Produktionszentrum Tanz und Performance „Viele freie Tänzer verlassen Stuttgart“

Von Anne Abelein 

Isabell Ohst, die neue Leiterin des Stuttgarter Produktionszentrums Tanz und Performance, über den Raummangel in der freien Tanzszene in Stuttgart.

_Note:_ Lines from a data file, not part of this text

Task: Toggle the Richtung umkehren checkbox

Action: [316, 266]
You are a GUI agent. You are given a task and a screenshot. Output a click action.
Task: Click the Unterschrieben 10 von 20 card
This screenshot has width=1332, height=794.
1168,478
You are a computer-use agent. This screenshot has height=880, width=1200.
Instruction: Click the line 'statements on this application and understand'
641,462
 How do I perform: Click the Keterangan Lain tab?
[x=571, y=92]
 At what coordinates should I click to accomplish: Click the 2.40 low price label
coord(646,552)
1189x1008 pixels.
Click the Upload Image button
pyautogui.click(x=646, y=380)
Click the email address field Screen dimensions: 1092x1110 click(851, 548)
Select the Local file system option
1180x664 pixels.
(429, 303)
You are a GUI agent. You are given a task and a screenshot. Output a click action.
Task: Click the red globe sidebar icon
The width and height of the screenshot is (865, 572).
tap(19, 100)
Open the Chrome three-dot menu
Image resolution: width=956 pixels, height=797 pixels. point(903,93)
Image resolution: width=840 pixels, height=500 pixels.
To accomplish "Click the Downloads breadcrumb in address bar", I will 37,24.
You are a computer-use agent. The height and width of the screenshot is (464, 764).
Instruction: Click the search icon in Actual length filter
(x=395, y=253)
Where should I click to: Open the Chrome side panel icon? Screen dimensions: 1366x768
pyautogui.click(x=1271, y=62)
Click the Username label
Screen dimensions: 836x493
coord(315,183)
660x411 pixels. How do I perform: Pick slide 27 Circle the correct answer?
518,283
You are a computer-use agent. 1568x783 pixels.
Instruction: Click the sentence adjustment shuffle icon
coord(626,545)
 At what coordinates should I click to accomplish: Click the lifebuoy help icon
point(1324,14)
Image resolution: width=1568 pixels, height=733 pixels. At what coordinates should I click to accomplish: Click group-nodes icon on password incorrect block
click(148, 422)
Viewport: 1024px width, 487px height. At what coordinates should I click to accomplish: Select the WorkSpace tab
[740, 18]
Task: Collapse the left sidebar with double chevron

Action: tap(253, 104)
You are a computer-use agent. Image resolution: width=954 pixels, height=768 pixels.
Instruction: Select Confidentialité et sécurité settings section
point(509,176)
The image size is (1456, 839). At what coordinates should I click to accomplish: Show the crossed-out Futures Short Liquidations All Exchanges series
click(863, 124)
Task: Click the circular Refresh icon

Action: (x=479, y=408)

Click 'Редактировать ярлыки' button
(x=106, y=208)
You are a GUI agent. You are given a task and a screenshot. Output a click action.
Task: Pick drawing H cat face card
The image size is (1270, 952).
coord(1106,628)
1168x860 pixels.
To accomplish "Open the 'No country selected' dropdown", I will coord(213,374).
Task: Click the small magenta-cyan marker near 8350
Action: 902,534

Isabell Ohst Foto: blende 11 Fotografen
Isabell Ohst Foto: blende 11 Fotografen
Frau Ohst, wie wirkt sich die andauernde Raumnot auf die freie Szene aus? Zieht es die freien Tänzer verstärkt in andere Städte?
Viele verlassen Stuttgart. Manche halten sich nur noch sporadisch hier auf und sind sonst in Berlin. Einige resignieren auch und produzieren nur noch wenig. Wer gut vernetzt ist, streckt die Fühler nach Heidelberg, Mannheim, Nürnberg oder Augsburg aus. Gleichzeitig steigt die Mitgliederzahl im Produktionszentrum – weil Proberäume fehlen. Der Saal ist zu hundert Prozent ausgelastet.
Wie verhält es sich mit Gastspielen in Stuttgart? Wer organisiert eigentlich die Auftritte?
In der Regel laden die Theaterintendanten Tanzproduktionen ein oder die Choreografen geben den Anstoß zu Gastspielen. Ich versuche, Räume zu vermitteln. Manchmal suchen die freien Tänzer auch nach Kooperationen. Oft gibt es Anfragen am Kooperationszentrum. Leider müssen wir diese aus Platz- und Geldgründen leider absagen.
Auf welchen Bühnen können die Stuttgarter Freien und Gäste momentan auftreten und zu welchen Bedingungen?
Das Theater Rampe ist Produktionshaus für das freie Theater und den freien Tanz, ist aber voll ausgelastet. Die Bedingungen sind dort am besten. Im Theaterhaus steht die freie Szene meistens im Schatten der großen Produktionen und tritt in der Halle T4 auf, im kleinsten Raum. Die Kosten sind außerdem hoch, die Einnahmen reichen nicht, und so zeigen die Choreografen dort nur geförderte Projekte. In Ludwigsburg kann die freie Szene in der Tanz- und Theaterwerkstatt auftreten, aber die Bühne ist klein und für Theater gedacht, genauso wie das FITZ.
Welche Räume kommen sonst noch in Frage?
Im Produktionszentrum können nur vereinzelt Auftritte stattfinden und nur von Mitgliedern, etwa, um sich Förderern und Interessenten zu präsentieren. Wir verstehen uns nicht als Spielstätte, und es schränkt den Probebetrieb ein. Außerdem haben wir keinen Zuschauerraum, keine Garderobe, keine Kasse, kein Personal, keine Technik und keine Verdunklung. Deshalb können wir auch keine hohen Eintrittspreise verlangen.